Whenever floods hit her one-room shack in northern Jakarta, Irma Susanti hangs her most precious furniture — a bed and a table — from the ceiling with a rope.
“You can never be too prepared,” says the resident of Muara Angke, a coastal area in Jakarta. In July alone heavy rains flooded her home up to knee level, she said.
“But that wasn’t the worst — once, the water was up to our necks and destroyed all the food, clothes, everything,” she told the Thomson Reuters Foundation, mimicking the action of waves with her arm.
Photo: Reuters
Jakarta, a coastal city built on a swampy plain, faces no end of flood worries, not least because roughly 40 percent of its land sits below sea level.
Increases in sea level and regular floods from heavy rain and monsoons, combined with crumbling infrastructure to cope with excess water, mean the city’s slum dwellers often face the brunt of water problems, experts say.
But an effort by the city to rehouse some of the city’s threatened poor in low-cost but flood-resilient buildings is winning converts, not least among flood-battered slum dwellers.
Photo: Reuters
“Residents in informal settlements along the riverbank, like Muara Angke, are most at risk of flooding,” said Nyoman Prayoga, flood resilience program manager at charity Mercy Corps Indonesia.
“Not only are they exposed to sea-level rise, they also have to deal with the drainage system being clogged up with trash, which makes the flooding worse,” he added.
The Indonesian government is trying to address the growing problem by demolishing homes in flood-prone areas like Muara Angke to make way for new, affordable housing, said Muhammed Andri, head of the Penjaringan district in northern Jakarta.
“Four years ago, 90 percent of the district was flooded, and people’s homes and belongings destroyed,” the official said. “Since then we’ve relocated 1,200 families to new low-cost buildings in the area.”
Residents pay the state about 250,000 Indonesian rupiah (US$18.50) in rent each month, which includes their water and electricity supply, Andri added.
WAITING FOR HOMES
In the riverside slum of Muara Angke, ramshackle homes made of plastic, tin and cardboard line the muddy streets, with dozens of garbage bags piling up at every corner.
Norma, a stern-looking street vendor who sells sweets and plastic toys on a couple of wooden boxes and goes by only one name, has lived here her whole life.
On a good day, she can make up to 50,000 rupiah (US$3.70) selling her goods. But heavy rain often “scares customers off and destroys my sweets,” she said, waving her pair of flip-flops in the air to dry them.
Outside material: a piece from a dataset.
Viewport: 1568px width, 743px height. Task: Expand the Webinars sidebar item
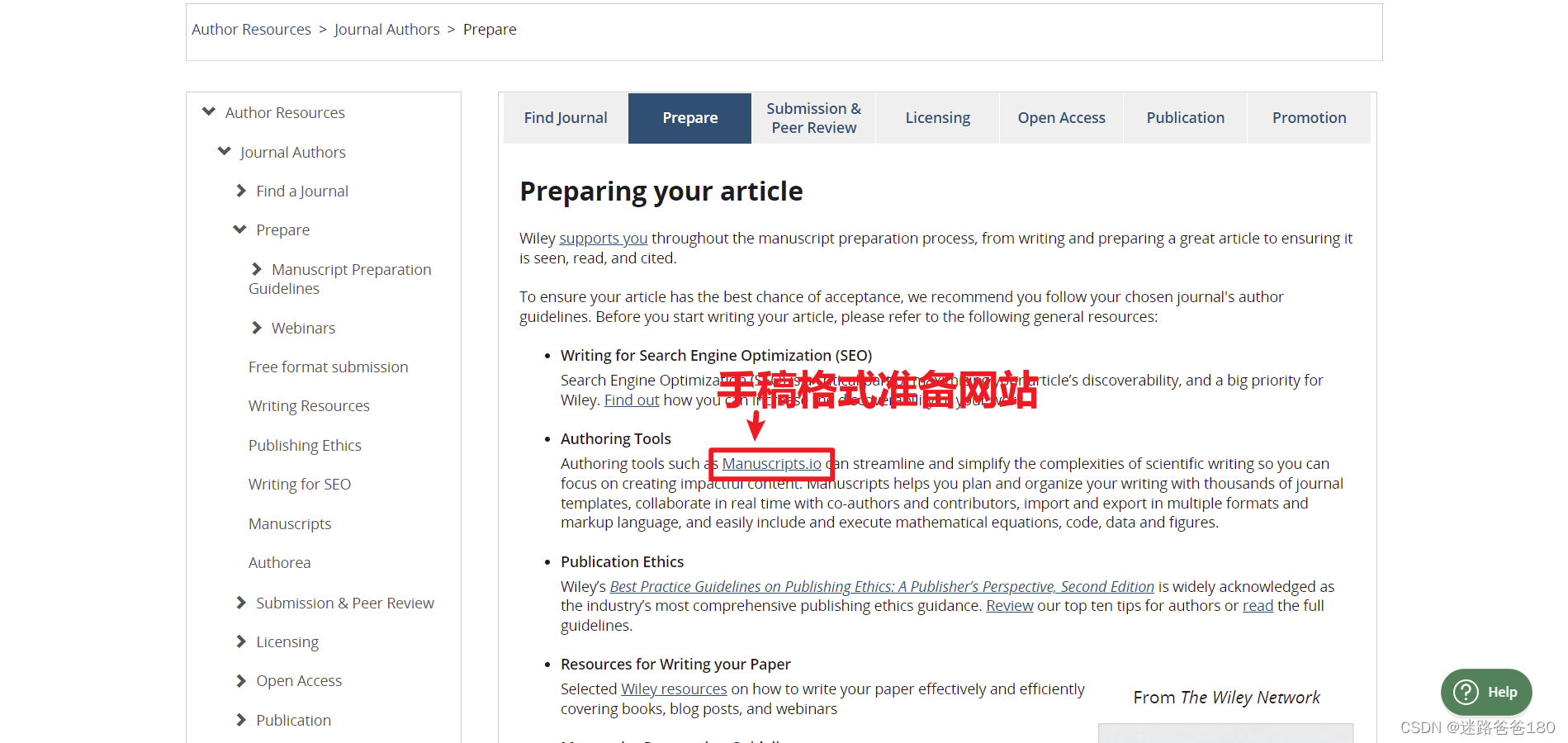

Now a widow, she hopes to someday move with her six children into one of the “big buildings” built by the government nearby, so she has a place to quickly store her goods when it rains, saving the current 30-minute walk home in the rain.
Susanti thinks her family may be next on the list of candidates for affordable housing.
“Other residents have told me homes in the area would soon be destroyed to make way for new building work,” she said.
“If it means we can move there, then they can destroy everything,” she added, gazing at the gray and yellow buildings across the street.
Andri, the government official, said the rehousing effort has so far proved popular with flood-threatened residents.
“Many were at first hesitant to move as they are used to living on land, not in buildings. But I think they have been won over by the subsidized rent and safety from floods,” he said.
The government plans to construct enough apartment buildings to house 5,000 more families in Muara Angke by 2019, he added.
PREVENTION, NOT CORRECTION
The government is also setting up water pumps in the area to try to reduce flooding and is building a large-scale sea wall to keep out the encroaching ocean — though the project has come under fire from fishermen who fear for their catches and homes.
Meanwhile, Prayoga said there are more immediate steps those vulnerable to flooding can take to make life more manageable.
“People tend to only change their behaviors once they’ve been hit by a disaster, so we need to push for prevention rather than corrective action,” the Mercy Corps worker said.
“For example, [we] show them the economic benefit of putting belongings in a safe place ahead of floods, or explain why they shouldn’t throw garbage into the river,” he said.